La primera complicación que encontramos para limpiar el interior de los faros es el hecho de que debemos extraer el foco y cada coche puede tener un montaje diferente. Es cuestión de buscar donde están los tornillos que lo fijan al chasis.

Lo que vamos a necesitar para hacer la limpieza es lo siguiente:

  1. Un par de imanes, no pueden ser muy grandes para poder trabajar cómodamente. Los imanes de neodimio son la mejor elección porque siendo pequeños son muy potentes. Los puedes encontrar dentro de un disco duro viejo por ejemplo. O puedes comprarlos, son baratos.
  2. El trozo de un paño de microfibra, como los que se utilizan para limpiar las gafas es ideal. Igual que antes, si no lo tienes a mano, puedes comprar un buen trozo por poco dinero.

Este método para limpiar los faros por dentro consiste en meter uno de los imanes en el interior del faro. A continuación, con el otro imán atraerlo desde la parte exterior. De este modo lo vamos a poder ir desplazando a través de toda la superficie de forma fácil.

En primer lugar lo que tenemos que hacer es envolver ambos imanes en un trozo de microfibra cada uno. Previamente habremos cortado un tamaño suficiente para que quede bien cubierto. Hacer esto tiene principalmente dos motivos, por un lado obviamente el paño es suave y va a permitir atrapar todo el polvo en el interior y por otro lado no menos importante, la envoltura de ambos imanes es necesaria para no rayar la superficie del cristal.

La mejor manera de que el imán que metemos en el interior y la microfibra no se separen es coser bien el paño con hilo. También puedes emplear pegamento textil o cualquier otro tipo de pegamento instantáneo.

Para conseguir un acabado perfecto, antes de introducir el imán envuelto en la microfibra dentro del foco, lo mejor es que lo rocíes con un limpiador de cristales (Cristasol).

Ya puedes ponerte manos a la obra.
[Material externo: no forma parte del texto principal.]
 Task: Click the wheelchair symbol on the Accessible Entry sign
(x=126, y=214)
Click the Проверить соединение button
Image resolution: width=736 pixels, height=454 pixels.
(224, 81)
Tanto para meter el imán en el interior como para sacarlo con cuidado puedes ayudarte de un destornillador, o cualquier varilla de metal.

Puedes ver este video donde se explica muy bien detallado cómo realizar la limpieza.

Otras técnicas para limpiar las luces delanteras por dentro.

En Internet se encuentran varias propuestas sobre como limpiar el interior de los faros. Si navegas por foros de automoción te das cuenta de que existen ideas bastante ingeniosas para realizar una limpieza del faro valiéndose de maña.

Limpieza rápida.

Si no estamos dispuestos a complicarnos mucho la vida podemos recurrir a esta técnica que es rápida y sencilla. Cuando solamente tenemos polvo dentro del faro, no es necesario desmontarlo. Simplemente aplicando un chorro de aire a presión podemos mejorar la calidad de luz que emiten nuestros faros. No todo el mundo dispone de una pistola de aire para realizar esta tarea. Puedes probar con un secador de pelo, aunque es más difícil de manejar por el tamaño que tiene y además la fuerza de emisión de aire será menor. Si tenemos un secador de pelo con diferentes boquillas, deberemos usar la que sea más fina para aumentar la presión de salida del aire.

En la misma línea de realizar una limpieza sin complicarnos en exceso podemos humedecer un paño pequeño en cristasol. En esta ocasión si tendremos que extraer el faro del vehículo para trabajar más cómodamente. Introducimos el paño por el hueco que queda al retirar la bombilla. Y con una herramienta fina y larga, como puede ser un destornillador, vamos dando pasadas sobre la superficie del cristal. Hay que tener especial cuidado al mover el destornillador para no rayar la superficie si se nos escapa el paño. Así no vas a conseguir un acabado impecable, simplemente por el hecho de que es muy difícil alcanzar todos los recovecos que se pueden dar en un faro dependiendo del diseño, que es diferente para cada modelo.

Meter el faro en el horno.

Esta técnica es la que genera mayor polémica por el temor que nos puede generar acabar dejando inservible nuestro faro. Consiste en meter el faro en el horno a una temperatura no muy elevada, 100 grados máximo, durante 10 o 15 minutos. Esto se hace para derretir el poliuretano que hace de unión entre la óptica y el cristal. Una vez separadas ambas partes podemos limpiar cómodamente el interior del cristal.

Para volver a unir de nuevo las dos partes debemos comprar un adhesivo de poliuretano. Este adhesivo es equivalente al original del faro y es elástico para adsorber adecuadamente las vibraciones.